*WORK REQUIRED:*
From the line that holds "Task: Click the bull icon under BTC Dominance" down to the last line of the listing below, reproduce each line exactly and nothing more, omitting pictures.

*THE DATA:*
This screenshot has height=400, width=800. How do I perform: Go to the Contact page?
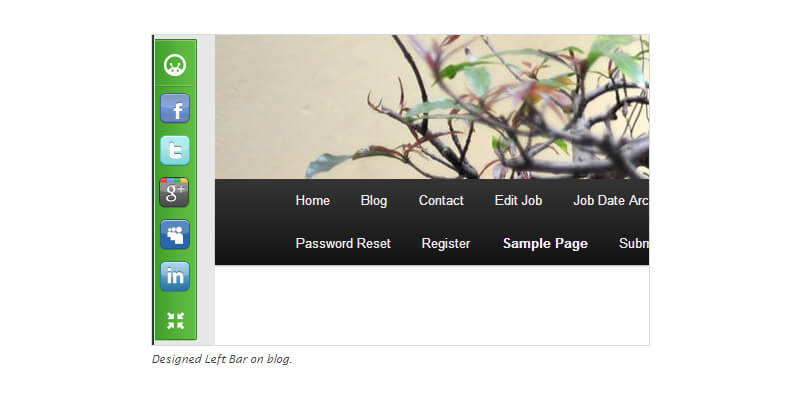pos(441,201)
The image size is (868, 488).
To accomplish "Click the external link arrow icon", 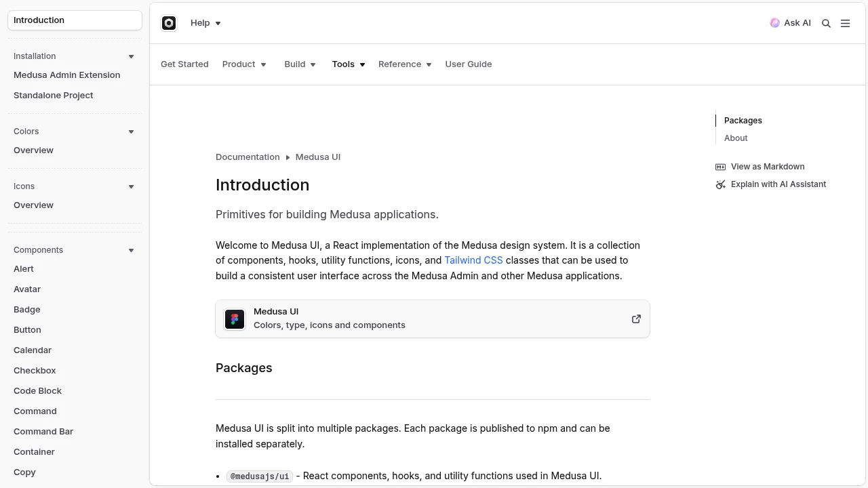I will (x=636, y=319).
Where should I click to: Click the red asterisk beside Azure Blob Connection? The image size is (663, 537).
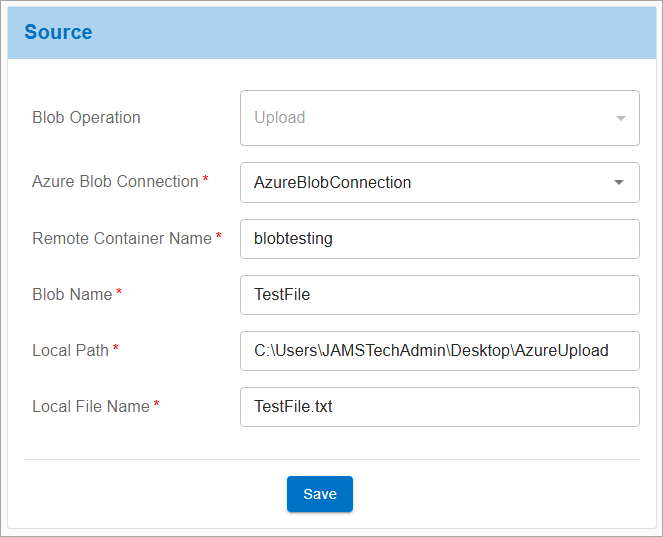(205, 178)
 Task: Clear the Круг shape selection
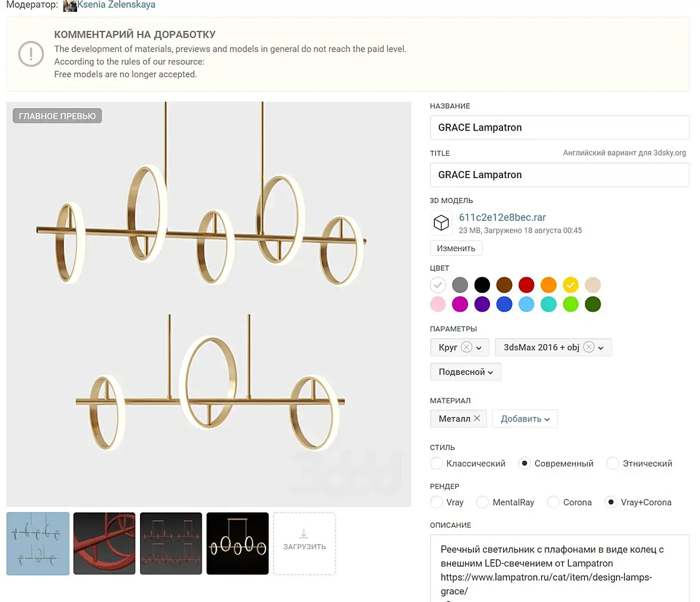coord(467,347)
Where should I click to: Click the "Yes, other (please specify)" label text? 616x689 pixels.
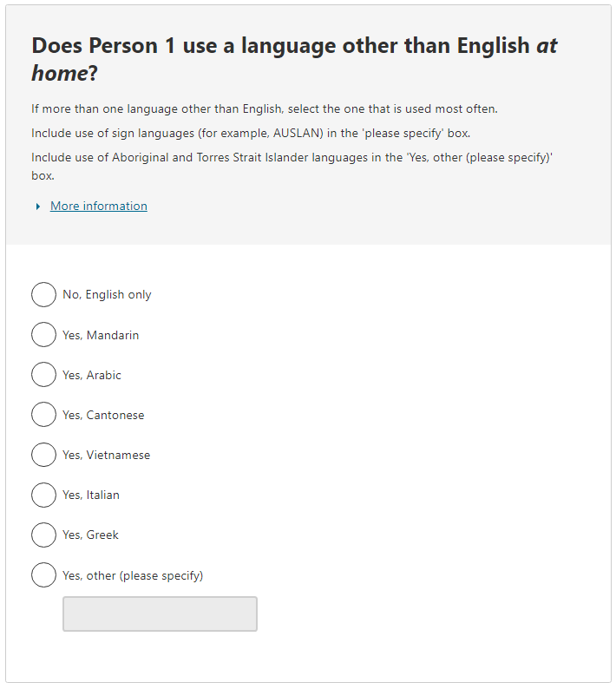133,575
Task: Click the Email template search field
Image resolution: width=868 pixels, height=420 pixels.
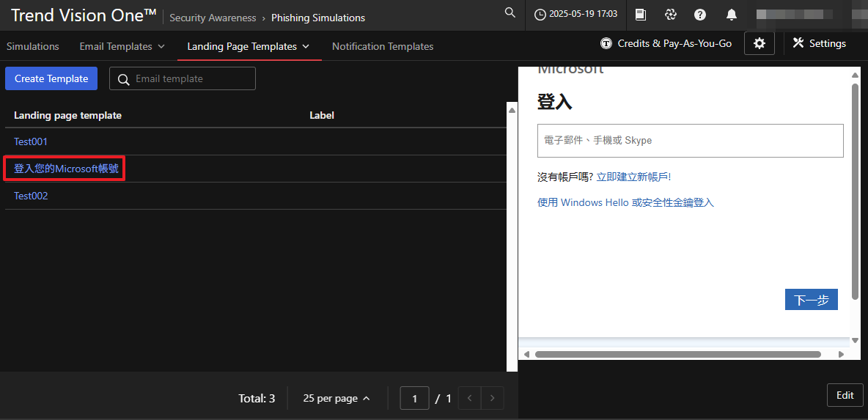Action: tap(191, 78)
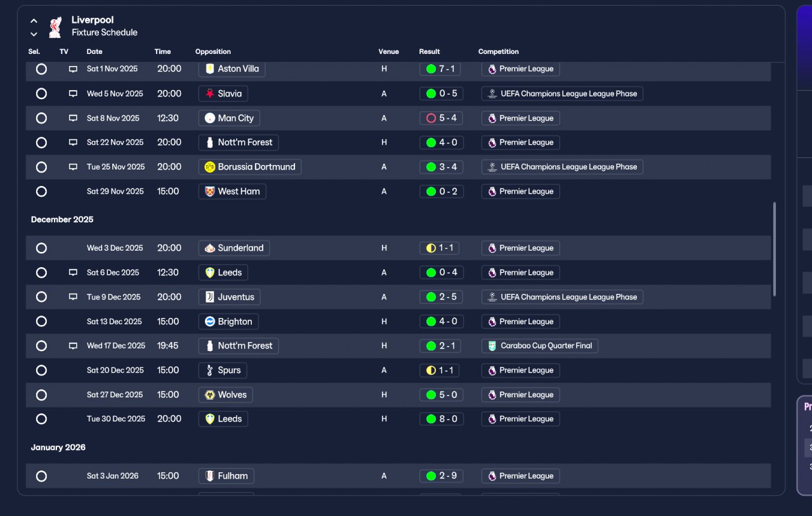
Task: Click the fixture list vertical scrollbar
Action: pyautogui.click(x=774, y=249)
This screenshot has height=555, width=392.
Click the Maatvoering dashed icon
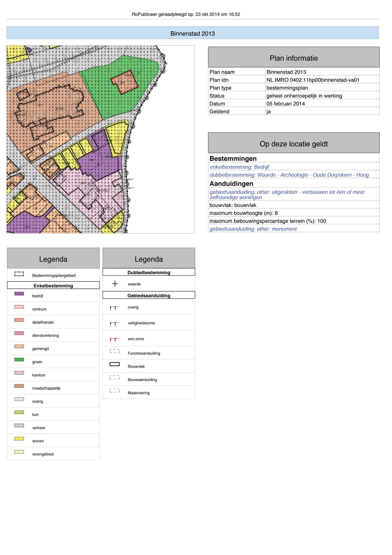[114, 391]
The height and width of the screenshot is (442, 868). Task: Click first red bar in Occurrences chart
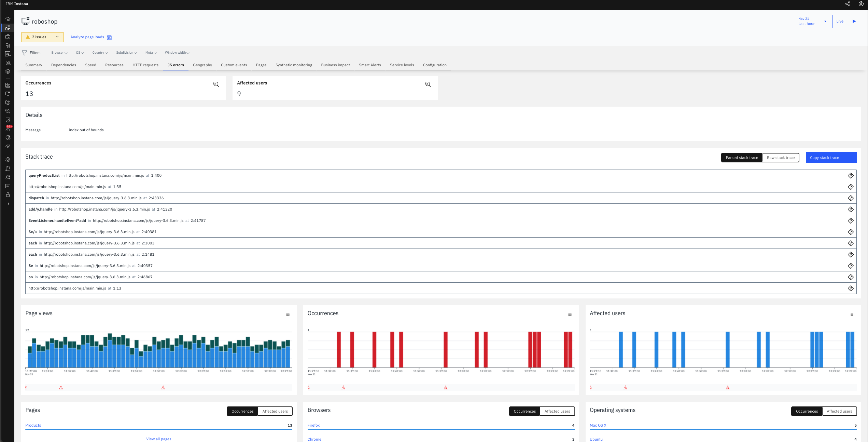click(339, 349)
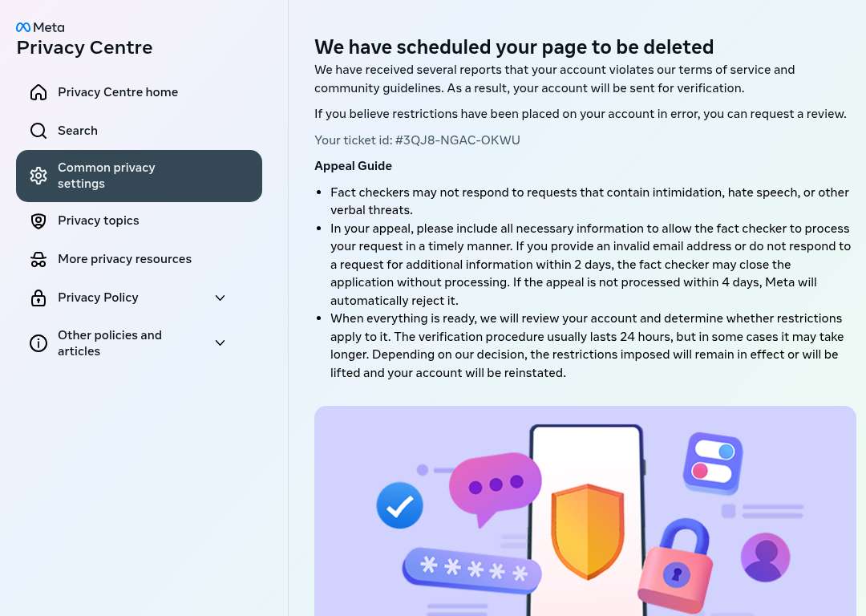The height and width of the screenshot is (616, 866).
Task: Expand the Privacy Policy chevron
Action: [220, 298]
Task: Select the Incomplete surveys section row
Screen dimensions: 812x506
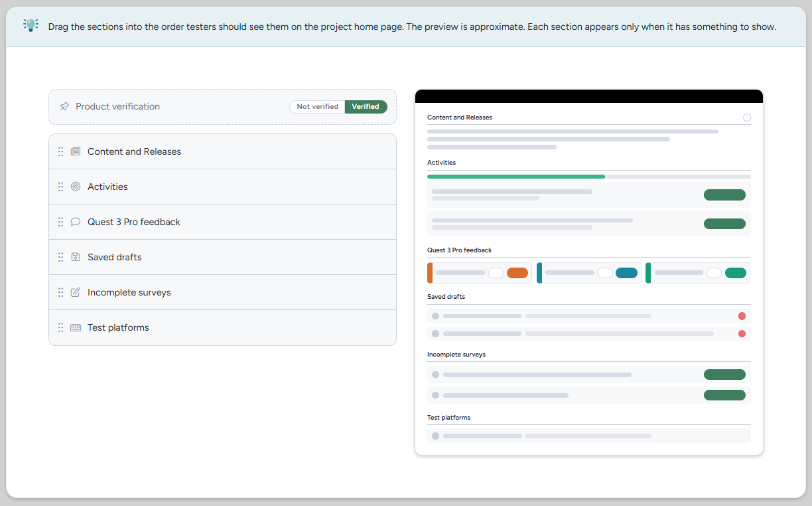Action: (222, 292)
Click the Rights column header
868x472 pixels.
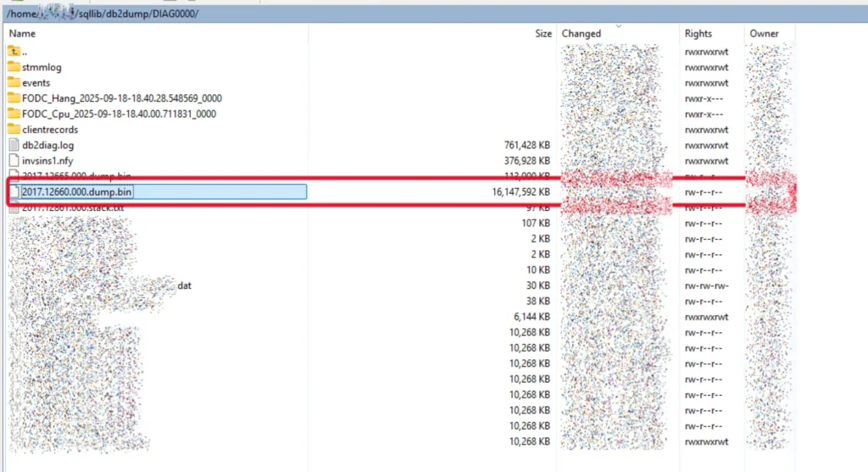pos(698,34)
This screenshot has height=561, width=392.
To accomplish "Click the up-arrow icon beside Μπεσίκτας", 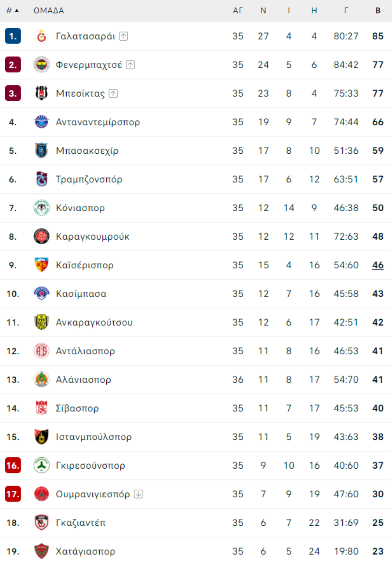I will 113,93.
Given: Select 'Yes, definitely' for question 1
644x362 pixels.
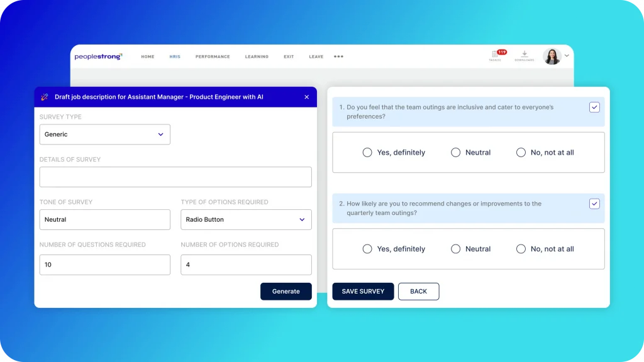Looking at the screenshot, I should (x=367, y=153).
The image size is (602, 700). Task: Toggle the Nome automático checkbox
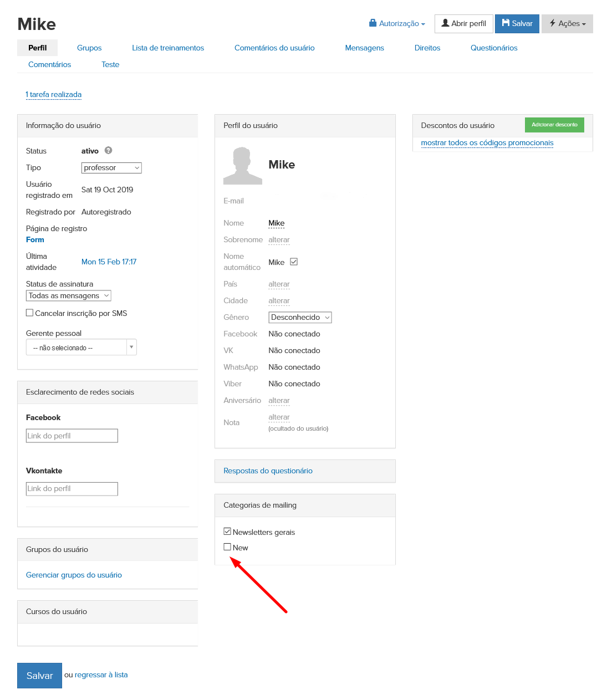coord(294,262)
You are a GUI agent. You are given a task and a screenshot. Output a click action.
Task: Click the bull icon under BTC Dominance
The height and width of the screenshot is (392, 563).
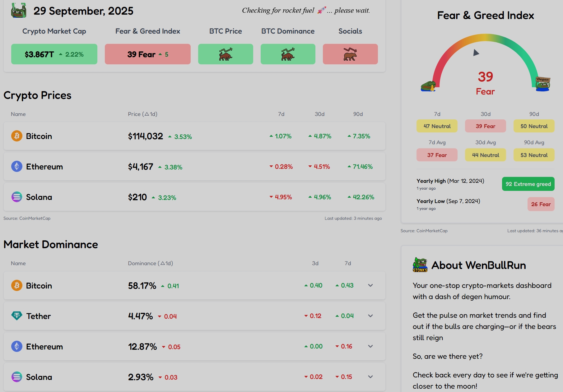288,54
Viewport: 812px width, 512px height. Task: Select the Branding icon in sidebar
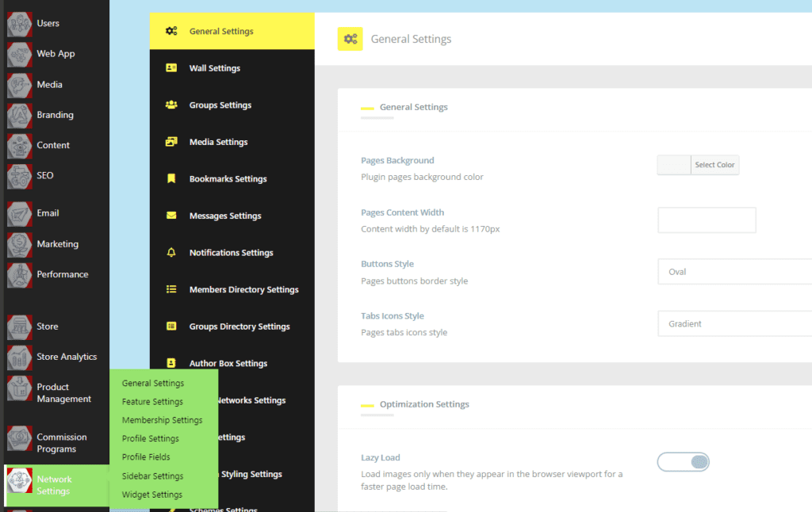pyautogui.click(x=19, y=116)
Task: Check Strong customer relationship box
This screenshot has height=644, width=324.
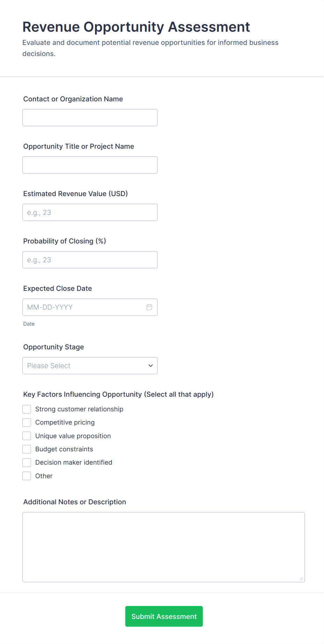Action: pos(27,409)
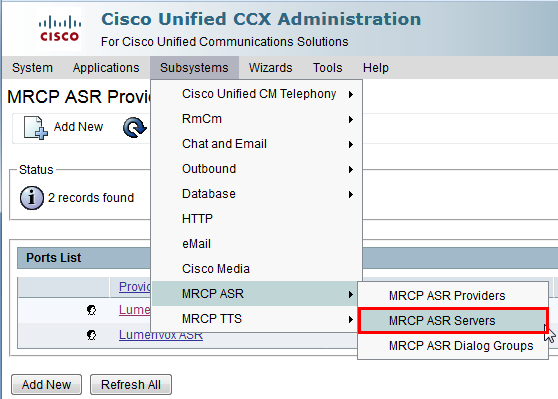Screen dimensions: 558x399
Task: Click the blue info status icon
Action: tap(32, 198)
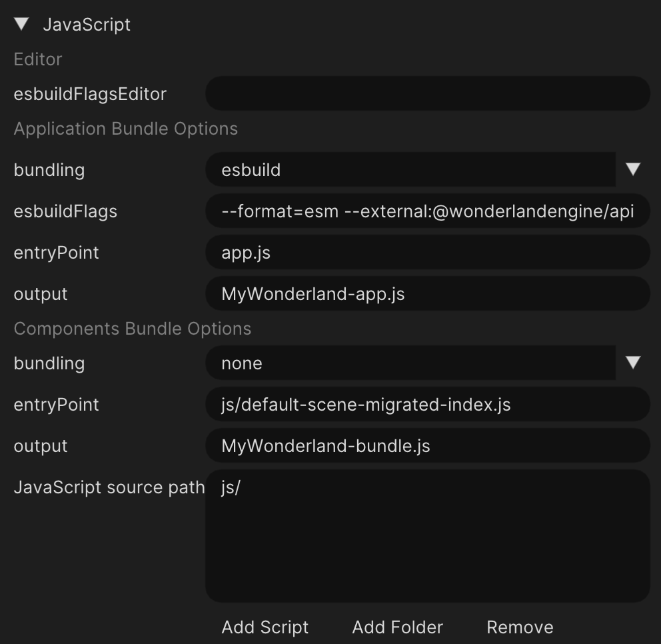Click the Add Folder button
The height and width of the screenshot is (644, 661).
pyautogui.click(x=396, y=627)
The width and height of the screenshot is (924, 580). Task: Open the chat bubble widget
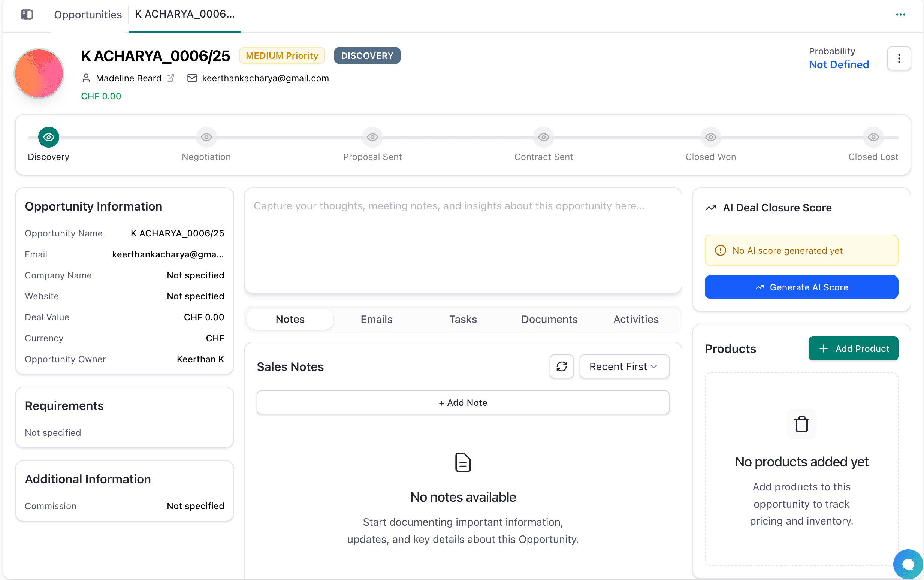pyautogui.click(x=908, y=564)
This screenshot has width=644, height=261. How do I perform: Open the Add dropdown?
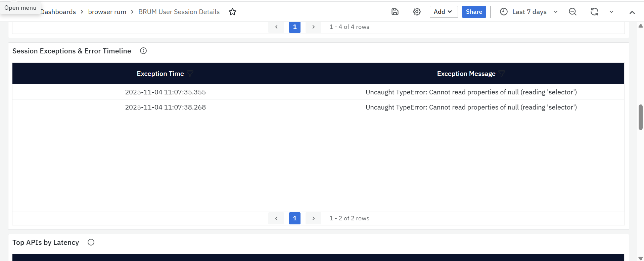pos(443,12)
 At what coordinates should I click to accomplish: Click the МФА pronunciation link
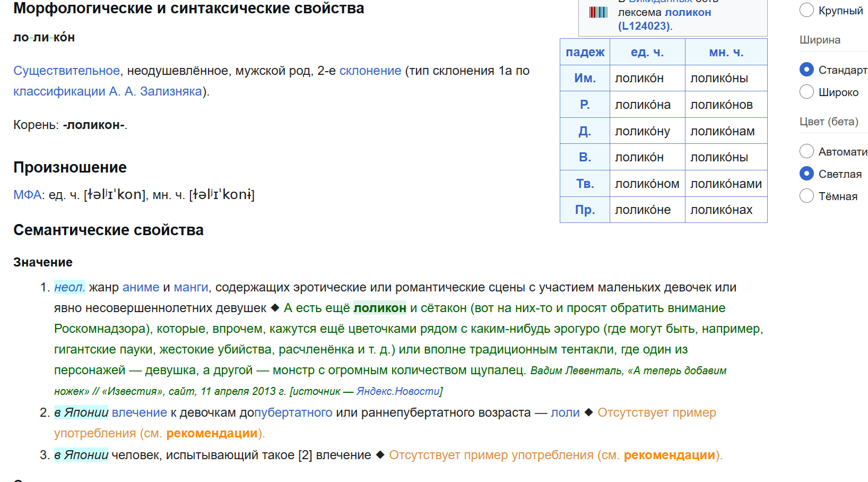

*FINISHED TASK:*
Task: Click the bull icon under BTC Dominance
The height and width of the screenshot is (392, 563).
288,54
Viewport: 812px width, 512px height. Task: Select the Branding icon in sidebar
pyautogui.click(x=19, y=116)
Task: Check Strong customer relationship box
This screenshot has height=644, width=324.
Action: pos(27,409)
Screen dimensions: 558x399
Task: Click the blue info status icon
Action: tap(32, 198)
Click the Add Folder button
The height and width of the screenshot is (644, 661).
pyautogui.click(x=396, y=627)
The width and height of the screenshot is (924, 580). Task: Open the chat bubble widget
pyautogui.click(x=908, y=564)
This screenshot has width=644, height=261. How do I perform: Open the Add dropdown?
pos(443,12)
 At what coordinates should I click to accomplish: Click the МФА pronunciation link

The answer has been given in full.